Hélas, la réalité est toujours plus forte que la fiction, elle arrive toujours à la dépasser. Un sociopathe blond (ex-orange) peroxydé nous l’a, une fois de plus, rappelé, lui qui parait sorti tout droit du cerveau dérangé d’un écrivain qui aurait eu dans l’idée de créer un personnage improbable, irréel, exagéré dans tous les sens.

Pas vraiment de temps mort, dans ce court roman qui emprunte le compte à rebours d’un 24h chrono en le limitant à 5h. Le Premier Ministre du Groenland a 5h pour faire monter les enchères. La vente ? Le Groenland… Sinon, sa femme et sa fille feront le grand plongeon dans des eaux super méga froides. Mort assurée en quelques minutes par hypothermie. Pas la plus belle des morts.

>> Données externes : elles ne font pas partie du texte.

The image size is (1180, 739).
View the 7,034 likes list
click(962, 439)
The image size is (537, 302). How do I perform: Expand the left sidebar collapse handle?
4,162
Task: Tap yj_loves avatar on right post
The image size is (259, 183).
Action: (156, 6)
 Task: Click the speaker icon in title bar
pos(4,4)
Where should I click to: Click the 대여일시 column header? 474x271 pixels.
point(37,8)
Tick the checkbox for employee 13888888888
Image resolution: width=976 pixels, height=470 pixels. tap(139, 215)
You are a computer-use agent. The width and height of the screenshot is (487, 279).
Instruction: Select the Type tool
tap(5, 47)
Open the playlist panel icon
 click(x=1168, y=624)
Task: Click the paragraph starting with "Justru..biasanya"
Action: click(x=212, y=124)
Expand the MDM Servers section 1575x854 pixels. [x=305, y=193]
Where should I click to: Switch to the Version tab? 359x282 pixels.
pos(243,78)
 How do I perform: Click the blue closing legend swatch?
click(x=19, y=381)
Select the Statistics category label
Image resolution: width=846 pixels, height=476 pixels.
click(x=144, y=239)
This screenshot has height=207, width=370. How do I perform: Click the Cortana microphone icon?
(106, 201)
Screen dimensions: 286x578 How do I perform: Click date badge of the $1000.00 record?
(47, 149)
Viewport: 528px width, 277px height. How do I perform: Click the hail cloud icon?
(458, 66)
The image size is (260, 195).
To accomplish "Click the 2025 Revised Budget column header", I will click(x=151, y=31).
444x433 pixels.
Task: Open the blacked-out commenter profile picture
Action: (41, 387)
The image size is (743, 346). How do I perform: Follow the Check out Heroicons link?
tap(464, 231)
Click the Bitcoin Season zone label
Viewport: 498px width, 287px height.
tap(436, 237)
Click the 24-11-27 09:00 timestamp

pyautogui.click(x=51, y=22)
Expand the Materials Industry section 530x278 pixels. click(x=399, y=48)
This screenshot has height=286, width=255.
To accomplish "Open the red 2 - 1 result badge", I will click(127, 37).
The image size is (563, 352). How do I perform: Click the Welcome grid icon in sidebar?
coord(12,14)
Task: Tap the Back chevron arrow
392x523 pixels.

Que fait la police ? Elle fait ce qu’elle peut, mais vu l’immensité du territoire, elle est paumée, la police !

Oui, le contexte de ce roman fait froid dans le dos, parce qu’il pourrait être réel, parce qu’il pourrait ne pas être une fiction et que dans un avenir proche, ce récit pourrait se produire, sans la prise d’otages, même, ce qui serait encore pire. Tout à un prix, il suffit de trouver lequel.

Un thriller dystopique angoissant, glaçant, qui se dévore d’une traite et qui parle de l’avidité humaine, notamment celles des grandes puissances qui veulent exploiter la Terre jusqu’à ce qu’il n’y ait plus rien à extraire, pomper, voler, traire, plumer, tondre (tiens, comme les puissants font avec nous, les petits).

On peut crever la gueule ouverte, ils s’en foutent, les puissants (et tout le monde s’en fout, aussi), voulant juste s’en mettre plein les poches, oubliant, un peu vite, qu’ils sont mortels aussi et que leurs gosses devront vivre dans les horreurs qu’ils auront commises et qu’ils leur laisseront en donation.

Un thriller à découvrir, parce qu’il joue avec nos peurs, nous fait monter la pression sanguine, augmenter notre rythme cardiaque, avant de nous décrocher la mâchoire. Oui, ça fait mal, mais c’est salutaire.